CREATE TABLE categories (
    id INT PRIMARY KEY,
    name VARCHAR(100),
    parent_id INT,
    FOREIGN KEY (parent_id) REFERENCES categories(id)
);

INSERT INTO categories VALUES 
(1, 'Electronics', NULL),
(2, 'Laptops', 1),
(3, 'Gaming Laptops', 2),
(4, 'Workstation Laptops', 2),
(5, 'Smartphones', 1),
(6, 'Android', 5);

Querying the Tree with Recursive CTEs

If you wanted to find the full path for 'Gaming Laptops', you would previously need to know the depth of the tree beforehand. With a Recursive CTE, MySQL handles the recursion for you.
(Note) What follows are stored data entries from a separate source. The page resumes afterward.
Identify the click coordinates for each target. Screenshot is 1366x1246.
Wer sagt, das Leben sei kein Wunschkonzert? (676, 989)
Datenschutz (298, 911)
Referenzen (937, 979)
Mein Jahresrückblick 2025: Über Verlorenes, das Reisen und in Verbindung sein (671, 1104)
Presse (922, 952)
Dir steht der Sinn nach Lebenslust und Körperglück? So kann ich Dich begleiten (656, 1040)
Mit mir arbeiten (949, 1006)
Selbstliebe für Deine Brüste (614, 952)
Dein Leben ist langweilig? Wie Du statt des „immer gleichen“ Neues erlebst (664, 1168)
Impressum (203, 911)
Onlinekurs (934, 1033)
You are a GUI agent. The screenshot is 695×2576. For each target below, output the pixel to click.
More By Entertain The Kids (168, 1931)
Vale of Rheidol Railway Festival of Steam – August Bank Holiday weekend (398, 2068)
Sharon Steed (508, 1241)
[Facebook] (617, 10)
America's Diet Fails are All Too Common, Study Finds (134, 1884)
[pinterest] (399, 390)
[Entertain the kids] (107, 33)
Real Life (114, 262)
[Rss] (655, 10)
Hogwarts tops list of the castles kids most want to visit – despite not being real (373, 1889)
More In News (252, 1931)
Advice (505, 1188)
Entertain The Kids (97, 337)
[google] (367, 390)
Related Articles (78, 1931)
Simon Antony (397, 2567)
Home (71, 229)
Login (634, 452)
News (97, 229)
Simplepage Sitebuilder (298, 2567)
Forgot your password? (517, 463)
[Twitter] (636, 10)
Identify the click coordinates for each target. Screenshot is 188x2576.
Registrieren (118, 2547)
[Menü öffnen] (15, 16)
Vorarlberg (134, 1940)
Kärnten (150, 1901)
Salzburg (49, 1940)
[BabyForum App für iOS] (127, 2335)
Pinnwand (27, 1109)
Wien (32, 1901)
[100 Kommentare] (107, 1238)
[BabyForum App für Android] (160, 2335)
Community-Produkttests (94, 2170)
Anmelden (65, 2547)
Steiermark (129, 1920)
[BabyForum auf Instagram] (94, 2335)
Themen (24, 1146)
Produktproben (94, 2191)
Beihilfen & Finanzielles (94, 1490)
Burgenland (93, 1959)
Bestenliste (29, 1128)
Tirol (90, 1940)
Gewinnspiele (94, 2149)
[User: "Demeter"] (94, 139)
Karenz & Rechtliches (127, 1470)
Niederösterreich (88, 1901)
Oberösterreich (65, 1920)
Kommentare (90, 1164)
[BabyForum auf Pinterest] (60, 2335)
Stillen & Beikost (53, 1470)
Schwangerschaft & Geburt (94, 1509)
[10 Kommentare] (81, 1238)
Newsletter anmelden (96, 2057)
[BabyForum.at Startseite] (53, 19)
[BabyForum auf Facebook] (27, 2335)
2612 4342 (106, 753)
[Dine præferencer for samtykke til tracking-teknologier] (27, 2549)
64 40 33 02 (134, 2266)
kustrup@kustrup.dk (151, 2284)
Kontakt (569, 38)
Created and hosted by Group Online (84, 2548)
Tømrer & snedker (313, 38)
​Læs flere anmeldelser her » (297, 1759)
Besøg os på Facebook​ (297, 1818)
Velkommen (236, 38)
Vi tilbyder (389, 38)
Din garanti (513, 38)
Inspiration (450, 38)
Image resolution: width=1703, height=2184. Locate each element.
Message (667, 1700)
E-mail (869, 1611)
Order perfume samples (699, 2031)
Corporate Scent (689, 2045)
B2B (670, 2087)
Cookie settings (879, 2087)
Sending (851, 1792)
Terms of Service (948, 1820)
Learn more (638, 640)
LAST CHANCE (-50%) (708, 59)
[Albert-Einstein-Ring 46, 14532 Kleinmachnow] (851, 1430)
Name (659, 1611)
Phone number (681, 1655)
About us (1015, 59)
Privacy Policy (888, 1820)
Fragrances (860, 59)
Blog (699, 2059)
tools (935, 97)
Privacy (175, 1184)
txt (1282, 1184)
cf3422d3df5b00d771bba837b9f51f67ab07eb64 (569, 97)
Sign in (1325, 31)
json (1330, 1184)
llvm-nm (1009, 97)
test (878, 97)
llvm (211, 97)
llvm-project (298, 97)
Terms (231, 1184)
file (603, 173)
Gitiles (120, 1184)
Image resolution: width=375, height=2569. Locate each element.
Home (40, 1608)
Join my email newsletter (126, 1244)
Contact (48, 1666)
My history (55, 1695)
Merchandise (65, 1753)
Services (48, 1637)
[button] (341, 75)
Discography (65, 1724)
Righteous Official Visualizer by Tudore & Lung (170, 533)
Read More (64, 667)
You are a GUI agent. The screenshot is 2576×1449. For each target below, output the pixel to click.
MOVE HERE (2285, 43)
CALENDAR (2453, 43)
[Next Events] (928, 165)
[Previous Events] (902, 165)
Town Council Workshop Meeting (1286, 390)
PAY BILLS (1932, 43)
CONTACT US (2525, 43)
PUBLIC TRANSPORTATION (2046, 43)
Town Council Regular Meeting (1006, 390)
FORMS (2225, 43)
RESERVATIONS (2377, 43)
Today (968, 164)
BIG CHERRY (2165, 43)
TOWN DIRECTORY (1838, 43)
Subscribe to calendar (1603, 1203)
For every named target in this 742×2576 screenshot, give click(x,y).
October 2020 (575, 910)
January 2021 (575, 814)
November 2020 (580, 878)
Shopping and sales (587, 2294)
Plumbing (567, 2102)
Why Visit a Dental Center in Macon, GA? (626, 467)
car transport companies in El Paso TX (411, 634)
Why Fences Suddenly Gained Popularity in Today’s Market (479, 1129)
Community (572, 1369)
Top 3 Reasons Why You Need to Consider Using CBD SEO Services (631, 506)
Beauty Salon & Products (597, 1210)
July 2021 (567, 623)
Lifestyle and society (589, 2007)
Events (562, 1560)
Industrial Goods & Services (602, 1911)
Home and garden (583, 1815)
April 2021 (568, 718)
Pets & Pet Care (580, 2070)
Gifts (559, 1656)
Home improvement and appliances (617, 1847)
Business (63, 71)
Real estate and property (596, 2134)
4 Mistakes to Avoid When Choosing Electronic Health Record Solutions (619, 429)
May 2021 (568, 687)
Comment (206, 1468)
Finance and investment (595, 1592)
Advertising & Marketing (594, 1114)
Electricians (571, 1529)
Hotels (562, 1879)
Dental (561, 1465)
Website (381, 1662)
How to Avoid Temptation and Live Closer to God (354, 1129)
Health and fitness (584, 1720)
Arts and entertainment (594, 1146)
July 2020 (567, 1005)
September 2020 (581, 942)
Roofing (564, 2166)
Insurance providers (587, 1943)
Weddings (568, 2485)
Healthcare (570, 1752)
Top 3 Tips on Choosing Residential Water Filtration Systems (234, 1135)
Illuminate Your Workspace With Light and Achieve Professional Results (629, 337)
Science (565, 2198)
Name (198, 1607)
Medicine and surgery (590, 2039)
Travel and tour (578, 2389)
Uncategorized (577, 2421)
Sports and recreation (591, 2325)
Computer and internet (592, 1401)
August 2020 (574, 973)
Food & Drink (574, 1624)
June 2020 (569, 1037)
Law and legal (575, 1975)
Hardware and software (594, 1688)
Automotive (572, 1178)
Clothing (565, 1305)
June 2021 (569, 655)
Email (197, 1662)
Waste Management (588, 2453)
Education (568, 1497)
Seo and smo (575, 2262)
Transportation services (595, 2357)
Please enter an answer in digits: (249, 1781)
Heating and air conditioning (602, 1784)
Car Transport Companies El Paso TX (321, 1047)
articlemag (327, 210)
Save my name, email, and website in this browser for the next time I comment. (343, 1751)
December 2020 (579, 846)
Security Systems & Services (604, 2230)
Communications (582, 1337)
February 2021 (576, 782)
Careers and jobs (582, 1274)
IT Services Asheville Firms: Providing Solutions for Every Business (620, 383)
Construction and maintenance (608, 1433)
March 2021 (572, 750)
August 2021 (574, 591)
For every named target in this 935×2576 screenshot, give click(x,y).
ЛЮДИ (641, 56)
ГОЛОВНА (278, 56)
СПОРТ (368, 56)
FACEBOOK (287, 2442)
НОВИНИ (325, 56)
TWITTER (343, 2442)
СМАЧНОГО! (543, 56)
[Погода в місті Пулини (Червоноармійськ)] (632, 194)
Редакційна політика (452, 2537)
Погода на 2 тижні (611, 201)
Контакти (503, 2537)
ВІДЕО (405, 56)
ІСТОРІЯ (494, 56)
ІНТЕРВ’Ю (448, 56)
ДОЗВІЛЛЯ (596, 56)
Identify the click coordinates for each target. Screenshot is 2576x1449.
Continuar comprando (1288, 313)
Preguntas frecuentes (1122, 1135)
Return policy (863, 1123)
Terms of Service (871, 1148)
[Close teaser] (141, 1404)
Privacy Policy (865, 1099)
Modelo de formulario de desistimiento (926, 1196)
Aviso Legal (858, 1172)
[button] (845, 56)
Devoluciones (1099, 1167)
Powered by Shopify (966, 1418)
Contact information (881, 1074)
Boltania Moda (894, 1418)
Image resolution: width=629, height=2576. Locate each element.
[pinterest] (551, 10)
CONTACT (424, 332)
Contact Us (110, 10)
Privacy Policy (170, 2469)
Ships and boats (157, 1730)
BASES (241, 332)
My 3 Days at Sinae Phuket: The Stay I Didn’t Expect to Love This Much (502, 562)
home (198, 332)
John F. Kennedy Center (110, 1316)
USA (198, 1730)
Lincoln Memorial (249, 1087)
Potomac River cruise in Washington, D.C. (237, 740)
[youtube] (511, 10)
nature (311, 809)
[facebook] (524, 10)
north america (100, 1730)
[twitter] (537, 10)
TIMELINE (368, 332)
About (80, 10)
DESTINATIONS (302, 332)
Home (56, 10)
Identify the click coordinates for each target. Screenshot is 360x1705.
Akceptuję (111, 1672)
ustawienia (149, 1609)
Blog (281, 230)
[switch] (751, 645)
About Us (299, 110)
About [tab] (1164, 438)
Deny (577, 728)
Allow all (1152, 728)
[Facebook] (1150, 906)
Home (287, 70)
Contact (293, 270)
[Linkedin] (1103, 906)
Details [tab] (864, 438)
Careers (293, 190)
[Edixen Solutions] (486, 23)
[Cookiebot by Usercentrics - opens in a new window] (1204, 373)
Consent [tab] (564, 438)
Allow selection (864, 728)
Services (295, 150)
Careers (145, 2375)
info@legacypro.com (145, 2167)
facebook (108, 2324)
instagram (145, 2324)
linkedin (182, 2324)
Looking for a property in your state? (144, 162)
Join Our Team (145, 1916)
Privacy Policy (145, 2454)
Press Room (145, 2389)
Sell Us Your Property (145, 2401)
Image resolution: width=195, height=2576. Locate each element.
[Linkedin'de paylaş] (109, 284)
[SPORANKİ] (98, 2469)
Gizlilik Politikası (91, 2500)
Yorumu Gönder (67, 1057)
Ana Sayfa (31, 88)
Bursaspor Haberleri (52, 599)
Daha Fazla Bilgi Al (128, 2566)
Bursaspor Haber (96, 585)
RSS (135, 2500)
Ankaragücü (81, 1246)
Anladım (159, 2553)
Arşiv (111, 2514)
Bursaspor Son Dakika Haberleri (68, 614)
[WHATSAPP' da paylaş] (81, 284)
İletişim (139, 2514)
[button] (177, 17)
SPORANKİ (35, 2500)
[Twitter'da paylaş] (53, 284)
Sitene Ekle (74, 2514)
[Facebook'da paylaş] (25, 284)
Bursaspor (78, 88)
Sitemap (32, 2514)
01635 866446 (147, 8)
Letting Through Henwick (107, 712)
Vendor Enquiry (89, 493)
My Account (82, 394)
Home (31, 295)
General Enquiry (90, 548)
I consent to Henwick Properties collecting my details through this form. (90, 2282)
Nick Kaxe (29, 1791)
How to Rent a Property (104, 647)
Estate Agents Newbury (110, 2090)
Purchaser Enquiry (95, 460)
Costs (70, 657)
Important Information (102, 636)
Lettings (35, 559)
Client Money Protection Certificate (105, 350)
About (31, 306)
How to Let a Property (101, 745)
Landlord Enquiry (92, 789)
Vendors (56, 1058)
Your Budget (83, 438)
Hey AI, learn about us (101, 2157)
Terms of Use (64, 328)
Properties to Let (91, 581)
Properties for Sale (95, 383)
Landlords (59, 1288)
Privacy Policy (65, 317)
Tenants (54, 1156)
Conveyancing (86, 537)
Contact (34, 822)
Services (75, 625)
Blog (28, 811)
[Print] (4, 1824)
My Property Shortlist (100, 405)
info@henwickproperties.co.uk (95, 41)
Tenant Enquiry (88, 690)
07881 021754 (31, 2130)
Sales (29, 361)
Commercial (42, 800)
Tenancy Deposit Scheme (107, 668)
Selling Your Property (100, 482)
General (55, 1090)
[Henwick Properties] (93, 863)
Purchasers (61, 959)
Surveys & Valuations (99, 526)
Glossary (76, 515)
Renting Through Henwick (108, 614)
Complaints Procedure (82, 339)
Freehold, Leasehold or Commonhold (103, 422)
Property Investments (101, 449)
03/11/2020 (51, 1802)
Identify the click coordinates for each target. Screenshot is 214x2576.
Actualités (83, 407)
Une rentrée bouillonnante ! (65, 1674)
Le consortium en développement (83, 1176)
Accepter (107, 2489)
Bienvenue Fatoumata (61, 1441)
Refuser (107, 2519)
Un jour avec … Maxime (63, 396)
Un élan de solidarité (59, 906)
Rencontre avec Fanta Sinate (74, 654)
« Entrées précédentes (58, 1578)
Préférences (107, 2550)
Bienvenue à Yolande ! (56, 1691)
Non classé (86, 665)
A recursive CTE consists of two parts: the anchor member (the starting point) and the recursive member (the logic that finds the next level).

Here is how to generate a full breadcrumb path for every category:

WITH RECURSIVE category_path (id, name, path) AS (
    -- Anchor member: Start with top-level nodes
    SELECT id, name, CAST(name AS CHAR(255))
    FROM categories
    WHERE parent_id IS NULL
    
    UNION ALL
    
    -- Recursive member: Join the CTE back to the table
    SELECT c.id, c.name, CONCAT(cp.path, ' > ', c.name)
    FROM category_path cp
    JOIN categories c ON cp.id = c.parent_id
)
SELECT * FROM category_path ORDER BY path;

Why This Matters

Using Recursive CTEs offers several advantages over older methods like Nested Sets or Materialized Paths:

  • Data Integrity: You only need a simple parent_id column, making inserts and moves very easy.
  • Readability: The logic of the traversal is contained within the SQL query rather than scattered across application code.
  • Performance: MySQL optimizes these recursions, making them significantly faster than multiple individual queries for each level.

Calculating Depth

Sometimes you need to know how deep an item is in the hierarchy (e.g., for styling indentation). You can easily add a level counter to your CTE:

WITH RECURSIVE category_depth AS (
    SELECT id, name, 0 AS level
    FROM categories
    WHERE parent_id IS NULL
    
    UNION ALL
    
    SELECT c.id, c.name, cd.level + 1
    FROM category_depth cd
    JOIN categories c ON cd.id = c.parent_id
)
SELECT * FROM category_depth;

This approach allows you to scale your hierarchy to any depth without changing your database schema or writing complex loops in your backend language. It is a robust solution for any developer working with relational data that isn't strictly flat.